Could you return all of the listing below exactly, please?

- Raw data -
'''
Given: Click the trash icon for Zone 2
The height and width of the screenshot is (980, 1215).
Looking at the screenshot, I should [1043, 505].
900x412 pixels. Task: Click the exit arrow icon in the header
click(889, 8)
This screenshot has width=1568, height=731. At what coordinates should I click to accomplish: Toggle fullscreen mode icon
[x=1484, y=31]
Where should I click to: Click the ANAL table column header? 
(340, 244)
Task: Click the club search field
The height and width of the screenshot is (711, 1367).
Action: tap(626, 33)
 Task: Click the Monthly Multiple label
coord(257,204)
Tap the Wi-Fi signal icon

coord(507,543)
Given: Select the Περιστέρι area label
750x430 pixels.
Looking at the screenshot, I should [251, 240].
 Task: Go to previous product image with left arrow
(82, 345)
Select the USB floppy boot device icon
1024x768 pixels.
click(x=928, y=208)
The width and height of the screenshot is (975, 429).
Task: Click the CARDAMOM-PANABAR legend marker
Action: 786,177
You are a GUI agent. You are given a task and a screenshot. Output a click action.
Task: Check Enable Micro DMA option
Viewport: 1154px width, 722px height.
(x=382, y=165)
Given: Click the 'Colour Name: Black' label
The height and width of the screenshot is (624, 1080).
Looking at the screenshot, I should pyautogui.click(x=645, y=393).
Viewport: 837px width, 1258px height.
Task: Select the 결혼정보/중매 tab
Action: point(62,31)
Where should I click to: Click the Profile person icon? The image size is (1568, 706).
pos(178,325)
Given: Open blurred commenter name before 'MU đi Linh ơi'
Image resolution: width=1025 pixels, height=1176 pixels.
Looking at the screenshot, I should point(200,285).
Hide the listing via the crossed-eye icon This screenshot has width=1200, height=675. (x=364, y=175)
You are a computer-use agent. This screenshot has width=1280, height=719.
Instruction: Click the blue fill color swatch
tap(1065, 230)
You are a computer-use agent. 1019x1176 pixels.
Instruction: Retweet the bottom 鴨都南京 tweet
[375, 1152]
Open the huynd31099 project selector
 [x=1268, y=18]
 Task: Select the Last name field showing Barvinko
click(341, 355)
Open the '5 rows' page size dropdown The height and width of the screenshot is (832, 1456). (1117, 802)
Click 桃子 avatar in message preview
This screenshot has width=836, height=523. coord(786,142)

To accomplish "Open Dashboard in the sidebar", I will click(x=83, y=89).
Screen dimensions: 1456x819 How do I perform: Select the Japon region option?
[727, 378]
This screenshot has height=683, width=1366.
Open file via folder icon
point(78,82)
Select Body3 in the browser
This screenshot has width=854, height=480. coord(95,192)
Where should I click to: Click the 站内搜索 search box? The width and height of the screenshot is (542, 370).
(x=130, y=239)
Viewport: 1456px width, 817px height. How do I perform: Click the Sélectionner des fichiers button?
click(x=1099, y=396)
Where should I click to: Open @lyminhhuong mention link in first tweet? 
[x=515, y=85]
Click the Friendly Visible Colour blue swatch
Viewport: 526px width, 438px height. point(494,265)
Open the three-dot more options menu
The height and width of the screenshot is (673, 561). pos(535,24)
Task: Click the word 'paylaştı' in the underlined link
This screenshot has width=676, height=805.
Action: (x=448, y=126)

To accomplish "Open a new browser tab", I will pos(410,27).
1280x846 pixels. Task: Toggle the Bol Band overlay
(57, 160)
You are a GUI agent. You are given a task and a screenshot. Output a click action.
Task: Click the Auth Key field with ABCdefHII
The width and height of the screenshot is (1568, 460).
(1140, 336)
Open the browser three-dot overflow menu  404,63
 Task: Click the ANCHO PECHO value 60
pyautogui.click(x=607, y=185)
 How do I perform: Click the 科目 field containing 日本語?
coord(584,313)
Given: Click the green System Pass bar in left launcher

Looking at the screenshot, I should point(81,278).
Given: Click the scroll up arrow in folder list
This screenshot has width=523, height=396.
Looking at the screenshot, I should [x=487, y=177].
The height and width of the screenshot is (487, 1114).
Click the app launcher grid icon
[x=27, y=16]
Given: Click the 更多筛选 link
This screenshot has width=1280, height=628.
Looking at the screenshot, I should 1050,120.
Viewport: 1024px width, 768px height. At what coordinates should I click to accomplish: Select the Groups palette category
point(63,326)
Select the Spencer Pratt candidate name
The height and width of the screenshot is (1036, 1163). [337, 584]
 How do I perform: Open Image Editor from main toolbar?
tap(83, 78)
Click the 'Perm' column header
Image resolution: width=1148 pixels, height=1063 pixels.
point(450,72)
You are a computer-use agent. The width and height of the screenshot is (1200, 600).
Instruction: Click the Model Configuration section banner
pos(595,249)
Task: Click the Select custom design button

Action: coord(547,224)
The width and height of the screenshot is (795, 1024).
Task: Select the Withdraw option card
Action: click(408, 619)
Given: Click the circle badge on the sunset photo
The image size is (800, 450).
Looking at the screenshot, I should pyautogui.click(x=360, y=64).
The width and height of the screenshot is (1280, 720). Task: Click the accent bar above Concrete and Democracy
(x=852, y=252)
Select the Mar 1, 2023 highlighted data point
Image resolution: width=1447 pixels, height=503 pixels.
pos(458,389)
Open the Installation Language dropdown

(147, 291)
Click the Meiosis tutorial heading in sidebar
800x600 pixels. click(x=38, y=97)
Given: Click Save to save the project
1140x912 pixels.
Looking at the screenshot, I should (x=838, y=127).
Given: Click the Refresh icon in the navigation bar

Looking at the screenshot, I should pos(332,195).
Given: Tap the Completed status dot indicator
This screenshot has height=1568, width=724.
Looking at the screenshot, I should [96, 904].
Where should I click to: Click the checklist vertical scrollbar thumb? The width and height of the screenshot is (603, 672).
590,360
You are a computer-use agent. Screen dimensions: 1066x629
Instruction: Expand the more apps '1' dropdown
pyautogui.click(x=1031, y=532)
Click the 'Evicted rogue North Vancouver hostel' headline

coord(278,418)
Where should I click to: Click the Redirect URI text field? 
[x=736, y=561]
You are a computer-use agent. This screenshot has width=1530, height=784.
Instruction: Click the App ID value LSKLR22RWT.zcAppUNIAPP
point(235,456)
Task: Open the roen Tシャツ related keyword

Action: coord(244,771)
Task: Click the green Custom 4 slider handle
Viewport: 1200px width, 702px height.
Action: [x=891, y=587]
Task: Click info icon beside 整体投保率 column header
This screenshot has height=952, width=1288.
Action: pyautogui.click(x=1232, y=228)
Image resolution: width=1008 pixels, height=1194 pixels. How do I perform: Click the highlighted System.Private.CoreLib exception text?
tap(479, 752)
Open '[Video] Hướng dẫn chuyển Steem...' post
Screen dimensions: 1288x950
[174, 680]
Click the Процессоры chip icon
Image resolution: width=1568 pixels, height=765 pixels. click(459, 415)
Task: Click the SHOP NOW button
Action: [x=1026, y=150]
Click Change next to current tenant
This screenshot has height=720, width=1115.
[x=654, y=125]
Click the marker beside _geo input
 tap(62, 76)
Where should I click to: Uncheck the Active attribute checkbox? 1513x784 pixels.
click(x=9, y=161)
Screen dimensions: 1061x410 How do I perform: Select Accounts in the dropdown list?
'''
- Written reply -
Given: Click the trash icon for Zone 2
The height and width of the screenshot is (980, 1215).
Looking at the screenshot, I should [1043, 505].
900x412 pixels. Task: Click the exit arrow icon in the header
click(889, 8)
This screenshot has width=1568, height=731. At what coordinates should I click to accomplish: Toggle fullscreen mode icon
[x=1484, y=31]
Where should I click to: Click the ANAL table column header? 
(340, 244)
Task: Click the club search field
The height and width of the screenshot is (711, 1367).
Action: tap(626, 33)
 Task: Click the Monthly Multiple label
coord(257,204)
Tap the Wi-Fi signal icon

coord(507,543)
Given: Select the Περιστέρι area label
750x430 pixels.
Looking at the screenshot, I should [251, 240].
 Task: Go to previous product image with left arrow
(82, 345)
Select the USB floppy boot device icon
1024x768 pixels.
click(x=928, y=208)
The width and height of the screenshot is (975, 429).
Task: Click the CARDAMOM-PANABAR legend marker
Action: 786,177
You are a GUI agent. You are given a task and a screenshot. Output a click action.
Task: Check Enable Micro DMA option
Viewport: 1154px width, 722px height.
(x=382, y=165)
Given: Click the 'Colour Name: Black' label
The height and width of the screenshot is (624, 1080).
Looking at the screenshot, I should pyautogui.click(x=645, y=393).
Viewport: 837px width, 1258px height.
Task: Select the 결혼정보/중매 tab
Action: point(62,31)
Where should I click to: Click the Profile person icon? The image size is (1568, 706).
pos(178,325)
Given: Open blurred commenter name before 'MU đi Linh ơi'
Image resolution: width=1025 pixels, height=1176 pixels.
Looking at the screenshot, I should point(200,285).
Hide the listing via the crossed-eye icon This screenshot has width=1200, height=675. (x=364, y=175)
You are a computer-use agent. This screenshot has width=1280, height=719.
Instruction: Click the blue fill color swatch
tap(1065, 230)
You are a computer-use agent. 1019x1176 pixels.
Instruction: Retweet the bottom 鴨都南京 tweet
[375, 1152]
Open the huynd31099 project selector
 [x=1268, y=18]
 Task: Select the Last name field showing Barvinko
click(341, 355)
Open the '5 rows' page size dropdown The height and width of the screenshot is (832, 1456). (1117, 802)
Click 桃子 avatar in message preview
This screenshot has width=836, height=523. coord(786,142)

To accomplish "Open Dashboard in the sidebar", I will click(x=83, y=89).
Screen dimensions: 1456x819 How do I perform: Select the Japon region option?
[727, 378]
This screenshot has height=683, width=1366.
Open file via folder icon
point(78,82)
Select Body3 in the browser
This screenshot has width=854, height=480. coord(95,192)
Where should I click to: Click the 站内搜索 search box? The width and height of the screenshot is (542, 370).
(x=130, y=239)
Viewport: 1456px width, 817px height. How do I perform: Click the Sélectionner des fichiers button?
click(x=1099, y=396)
Where should I click to: Open @lyminhhuong mention link in first tweet? 
[x=515, y=85]
Click the Friendly Visible Colour blue swatch
Viewport: 526px width, 438px height. point(494,265)
Open the three-dot more options menu
The height and width of the screenshot is (673, 561). pos(535,24)
Task: Click the word 'paylaştı' in the underlined link
This screenshot has width=676, height=805.
Action: (x=448, y=126)

To accomplish "Open a new browser tab", I will pos(410,27).
1280x846 pixels. Task: Toggle the Bol Band overlay
(57, 160)
You are a GUI agent. You are given a task and a screenshot. Output a click action.
Task: Click the Auth Key field with ABCdefHII
The width and height of the screenshot is (1568, 460).
(1140, 336)
Open the browser three-dot overflow menu  404,63
 Task: Click the ANCHO PECHO value 60
pyautogui.click(x=607, y=185)
 How do I perform: Click the 科目 field containing 日本語?
coord(584,313)
Given: Click the green System Pass bar in left launcher

Looking at the screenshot, I should point(81,278).
Given: Click the scroll up arrow in folder list
This screenshot has width=523, height=396.
Looking at the screenshot, I should [x=487, y=177].
The height and width of the screenshot is (487, 1114).
Click the app launcher grid icon
[x=27, y=16]
Given: Click the 更多筛选 link
This screenshot has width=1280, height=628.
Looking at the screenshot, I should 1050,120.
Viewport: 1024px width, 768px height. At what coordinates should I click to accomplish: Select the Groups palette category
point(63,326)
Select the Spencer Pratt candidate name
The height and width of the screenshot is (1036, 1163). [337, 584]
 How do I perform: Open Image Editor from main toolbar?
tap(83, 78)
Click the 'Perm' column header
Image resolution: width=1148 pixels, height=1063 pixels.
point(450,72)
You are a computer-use agent. The width and height of the screenshot is (1200, 600).
Instruction: Click the Model Configuration section banner
pos(595,249)
Task: Click the Select custom design button

Action: coord(547,224)
The width and height of the screenshot is (795, 1024).
Task: Select the Withdraw option card
Action: click(408, 619)
Given: Click the circle badge on the sunset photo
The image size is (800, 450).
Looking at the screenshot, I should pyautogui.click(x=360, y=64).
The width and height of the screenshot is (1280, 720). Task: Click the accent bar above Concrete and Democracy
(x=852, y=252)
Select the Mar 1, 2023 highlighted data point
Image resolution: width=1447 pixels, height=503 pixels.
pos(458,389)
Open the Installation Language dropdown

(147, 291)
Click the Meiosis tutorial heading in sidebar
800x600 pixels. click(x=38, y=97)
Given: Click Save to save the project
1140x912 pixels.
Looking at the screenshot, I should (x=838, y=127).
Given: Click the Refresh icon in the navigation bar

Looking at the screenshot, I should pos(332,195).
Given: Tap the Completed status dot indicator
This screenshot has height=1568, width=724.
Looking at the screenshot, I should [96, 904].
Where should I click to: Click the checklist vertical scrollbar thumb? The width and height of the screenshot is (603, 672).
590,360
You are a computer-use agent. Screen dimensions: 1066x629
Instruction: Expand the more apps '1' dropdown
pyautogui.click(x=1031, y=532)
Click the 'Evicted rogue North Vancouver hostel' headline

coord(278,418)
Where should I click to: Click the Redirect URI text field? 
[x=736, y=561]
You are a computer-use agent. This screenshot has width=1530, height=784.
Instruction: Click the App ID value LSKLR22RWT.zcAppUNIAPP
point(235,456)
Task: Open the roen Tシャツ related keyword

Action: coord(244,771)
Task: Click the green Custom 4 slider handle
Viewport: 1200px width, 702px height.
Action: [x=891, y=587]
Task: Click info icon beside 整体投保率 column header
This screenshot has height=952, width=1288.
Action: pyautogui.click(x=1232, y=228)
Image resolution: width=1008 pixels, height=1194 pixels. How do I perform: Click the highlighted System.Private.CoreLib exception text?
tap(479, 752)
Open '[Video] Hướng dẫn chuyển Steem...' post
Screen dimensions: 1288x950
[174, 680]
Click the Процессоры chip icon
Image resolution: width=1568 pixels, height=765 pixels. click(459, 415)
Task: Click the SHOP NOW button
Action: [x=1026, y=150]
Click Change next to current tenant
This screenshot has height=720, width=1115.
[x=654, y=125]
Click the marker beside _geo input
 tap(62, 76)
Where should I click to: Uncheck the Active attribute checkbox? 1513x784 pixels.
click(x=9, y=161)
Screen dimensions: 1061x410 How do I perform: Select Accounts in the dropdown list?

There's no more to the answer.